## Excerpt to read:
╭──

This undated image provided by the U.S. Fish and Wildlife Service shows a black-footed ferret at the Vermejo Park Ranch in northern New Mexico. The agency is working with landowners such as media mogul Ted Turner, who owns the ranch, to recover the endangered species across 12 western states. (AP Photo/ U.S. Fish and Wildlife Service, Kimberly Fraser)

A more than half-million-acre ranch that straddles the New Mexico-Colorado border and is owned by media mogul Ted Turner has asked for permission to import endangered black-footed ferrets.

The carnivores have struggled across the Great Plains, and the Vermejo Park Ranch wants to bolster their numbers as part of a recovery program spanning 12 Western states.

It will be up to the New Mexico Game Commission to clear the way for a permit for the ranch. The panel is scheduled to consider the matter Thursday.

Biologists at the ranch have been working for years to recover the species, but this marks the first time they have to jump through an extra hoop of review because of a regulatory change involving the importation and release of carnivores on private land in New Mexico.

State wildlife officials say the change is aimed at bringing more transparency to the approval of such proposals and doing so in a way that allows for public comment. Previously, only approval from the director of the New Mexico Game and Fish Department was needed.

Critics, including the Sierra Club and other environmental groups, contend the change was an attempt to stall the recovery of other more controversial endangered species, namely the Mexican gray wolf, and that the ferret was caught in the crossfire.

Mike Phillips, executive director of the Turner Endangered Species Fund, said he understands the need for transparency and is prepared to provide the state whatever information it needs about work being done at the ranch.

This undated image provided by the U.S. Fish and Wildlife Service shows a black-footed ferret at the agency's National Black-footed Ferret Conservation Center in Wellington, Colo. The agency is working with landowners such as media mogul Ted Turner to recover the endangered species across 12 western states. (AP Photo/ U.S. Fish and Wildlife Service, Kimberly Fraser)

"With their new regulations, it's important that we meet with the commission and make sure they're aware of where the program is and what we're intending to do," Phillips said.

Black-footed ferrets were once found across a range that stretched from New Mexico and Texas to the Canadian border. Widespread poisoning of prairie dogs—the majority of a ferret's diet—and the conversion of land for grazing wiped out most of the animals.

Today, unstable prairie dog populations and a new wave of plague have complicated recovery efforts. Their short lifespans also don't help.

"If you were going to design an endangered species you may well design a black-footed ferret," Phillips said. "They have not been dealt a good hand."

╰──

## Dataset entries:

╭──

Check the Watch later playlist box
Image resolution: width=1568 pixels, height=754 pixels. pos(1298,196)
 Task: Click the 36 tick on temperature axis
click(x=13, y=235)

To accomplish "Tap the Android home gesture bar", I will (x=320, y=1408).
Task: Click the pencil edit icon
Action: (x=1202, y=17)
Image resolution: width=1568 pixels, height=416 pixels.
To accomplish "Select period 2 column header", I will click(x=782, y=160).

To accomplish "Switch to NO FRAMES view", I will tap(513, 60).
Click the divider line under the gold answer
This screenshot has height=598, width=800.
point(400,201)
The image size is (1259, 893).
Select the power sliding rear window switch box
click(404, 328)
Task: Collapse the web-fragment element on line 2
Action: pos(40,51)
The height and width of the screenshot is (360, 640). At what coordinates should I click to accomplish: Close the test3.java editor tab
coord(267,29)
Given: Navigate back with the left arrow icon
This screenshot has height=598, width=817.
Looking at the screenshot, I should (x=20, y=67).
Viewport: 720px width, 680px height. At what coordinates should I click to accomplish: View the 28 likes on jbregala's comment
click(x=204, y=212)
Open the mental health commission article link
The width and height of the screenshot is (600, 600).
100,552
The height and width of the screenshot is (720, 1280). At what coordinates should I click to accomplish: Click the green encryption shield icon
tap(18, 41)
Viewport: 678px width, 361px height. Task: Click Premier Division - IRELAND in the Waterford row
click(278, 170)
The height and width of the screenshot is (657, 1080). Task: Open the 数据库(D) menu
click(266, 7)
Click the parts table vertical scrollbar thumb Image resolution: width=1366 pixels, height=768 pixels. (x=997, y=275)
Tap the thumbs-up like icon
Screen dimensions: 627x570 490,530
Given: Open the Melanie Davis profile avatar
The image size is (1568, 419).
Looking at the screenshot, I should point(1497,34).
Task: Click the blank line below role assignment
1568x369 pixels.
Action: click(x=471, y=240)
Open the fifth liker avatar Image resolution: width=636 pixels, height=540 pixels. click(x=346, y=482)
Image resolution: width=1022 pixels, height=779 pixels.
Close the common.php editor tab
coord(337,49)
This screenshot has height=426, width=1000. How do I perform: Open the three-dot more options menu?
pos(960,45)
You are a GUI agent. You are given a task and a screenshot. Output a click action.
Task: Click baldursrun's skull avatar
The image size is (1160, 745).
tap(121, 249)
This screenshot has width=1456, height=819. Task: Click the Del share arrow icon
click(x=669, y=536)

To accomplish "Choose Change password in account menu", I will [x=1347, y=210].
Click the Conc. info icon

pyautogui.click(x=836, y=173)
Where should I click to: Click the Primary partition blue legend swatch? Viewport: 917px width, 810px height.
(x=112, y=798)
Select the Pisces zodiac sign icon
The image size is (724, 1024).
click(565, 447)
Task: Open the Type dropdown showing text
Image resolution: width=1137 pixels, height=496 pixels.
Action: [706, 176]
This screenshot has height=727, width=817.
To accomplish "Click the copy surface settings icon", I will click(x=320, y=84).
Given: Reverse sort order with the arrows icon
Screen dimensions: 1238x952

╰──

## Activity list:
[A] Transcribe the part of the article on black-footed ferrets that opens with the words containing "State wildlife officials" and closes with "Department was needed.".
[B] Using the article on black-footed ferrets, decide whether each statement agrees with it, and answer yes or no with the deciding words quoted: (i) Before the regulatory change, approval from the director of the New Mexico Game and Fish Department was all that was needed. (ii) The Vermejo Park Ranch covers more than a million acres. (iii) The Sierra Club backed the regulatory change.
[C] Resume the article on black-footed ferrets from its last sentence and write what might come next.

## Answers for the tasks:
[A]
State wildlife officials say the change is aimed at bringing more transparency to the approval of such proposals and doing so in a way that allows for public comment. Previously, only approval from the director of the New Mexico Game and Fish Department was needed.

[B]
(i) Yes: "Previously, only approval from the director of the New Mexico Game and Fish Department was needed."
(ii) No: "A more than half-million-acre ranch"
(iii) No: "Critics, including the Sierra Club and other environmental groups, contend the change was an attempt to stall the recovery of other more controversial endangered species"

[C]
Pete Gober, the federal government's ferret recovery coordinator, said the U.S. Fish and Wildlife Service is working with private landowners like Turner and smaller ranching operations to implement a 10-year plan for boosting ferret numbers across the region. That plan calls for adding several more reintroduction sites to the current 21.

But the work goes beyond simply releasing ferrets into wide open spaces.

This undated image provided by the U.S. Fish and Wildlife Service shows a black-footed ferret outside a den at the Vermejo Park Ranch in northern New Mexico. The agency is working with landowners such as media mogul Ted Turner, who owns the ranch, to recover the endangered species across 12 Western states. (AP Photo/ U.S. Fish and Wildlife Service, Kimberly Fraser)

"It's not that you're going to rewind the clock and walk away and it's going to tick forever. It's going to take continued management," Gober said.

At Vermejo Park Ranch, biologists started out with a captive breeding program that helped supply ferrets to the Fish and Wildlife Service for transplantation. That morphed into efforts by the ranch to establish its own population.

Ferrets are notoriously difficult to survey, but the ranch estimates there might be a handful scattered across its high-elevation meadows. There's evidence they are surviving the winters and reproducing, indicating the ranch is moving in the right direction.

If Vermejo Park Ranch gets its permit, Phillips said more ferrets could be released as soon as this summer, adding to roughly 300 that are believed to be in the wild.

"The right track for ferrets is a prolonged willingness to try," he said. "Some of these issues we're looking at—whether it's Rio Grande cutthroat trout, desert bighorn sheep or black-footed ferrets—the fix to the problem is not one that's immediately achieved."